Discussion:
[Xmltv-devel] time for a release!
Robert Eden
2013-11-24 03:17:20 UTC
Permalink
So... Geoff has called for a release.

Any objections?

How about a target of 12/3?

Robert
Karl Dietz
2013-12-03 07:37:56 UTC
Permalink
Post by Robert Eden
So... Geoff has called for a release.
Any objections?
How about a target of 12/3?
all fine with me.

I have some things on "the list" that would be nice to get out into
another release in the not to distant future.

a) make tv_find_grabbers actually find any grabbers when called from
xmltv.exe. I'm not sure how to do this, maybe simply compile a
static list of embedded grabbers when packaging everything.

b) add a capability to report some "suggested-run-time"
Shepherd (Australia) wants this.
I'm thinking about something that specifies expectation and deviation
of the start time (http://en.wikipedia.org/wiki/Normal_distribution)
That would allow to specify when the service has low load and move
access by automated grabbers that understand "suggested-run-time"
there.
Or move updates to "in time to get last minute updates to prime
time shows" while still spreading out the load a bit.

I'm open for suggestions if someone wants something more advanced to
allow separate times for bulk filling and last minute updates, e.g.
for scrapers. But as I don't believe in scrapers that would be up to
you. :)

c) extend configuration API so its actually useful for programs to use
it. (wanted to do that for christmas 2011, lets try 2013 :(

d) extend tv_imdb/others to use the new 'imdb.com' episode-num system.

e) split the request size for _pt_meo, it has a nice API upstream, but
requesting all channels for all days runs into some API limit.

f) extend NonameTV / "the Atlas grabber" / Schedules Direct to use the
new metadata site specific episode-num systems.

g) extend MythTV to handle the new metadata references.

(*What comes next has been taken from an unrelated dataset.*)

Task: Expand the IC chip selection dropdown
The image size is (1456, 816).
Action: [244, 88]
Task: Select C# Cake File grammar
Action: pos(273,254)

Any help is greatly appreciated. e.g. d), e) and maybe a) should be
isolated and straight forward for anyone who wants to start
contributing to the maintainance work.

Regards,
Karl
Max Barry
2013-12-03 22:56:44 UTC
Permalink
Post by Karl Dietz
b) add a capability to report some "suggested-run-time"
Shepherd (Australia) wants this.
I'm thinking about something that specifies expectation and deviation
of the start time (http://en.wikipedia.org/wiki/Normal_distribution)
That would allow to specify when the service has low load and move
access by automated grabbers that understand "suggested-run-time"
there.
Or move updates to "in time to get last minute updates to prime
time shows" while still spreading out the load a bit.
I'm open for suggestions if someone wants something more advanced to
allow separate times for bulk filling and last minute updates, e.g.
for scrapers. But as I don't believe in scrapers that would be up to
you. :)
Shepherd dev here! The benefits we'd seek from something like this are:

1. Be able to suggest how often the grabber should be run: daily,
hourly, whatever. This is something the grabber knows better than the
media center, since it's familiar with how often the data source
updates, and how to most efficiently get data from it. So it makes sense
for the grabber to be able to pass that information along.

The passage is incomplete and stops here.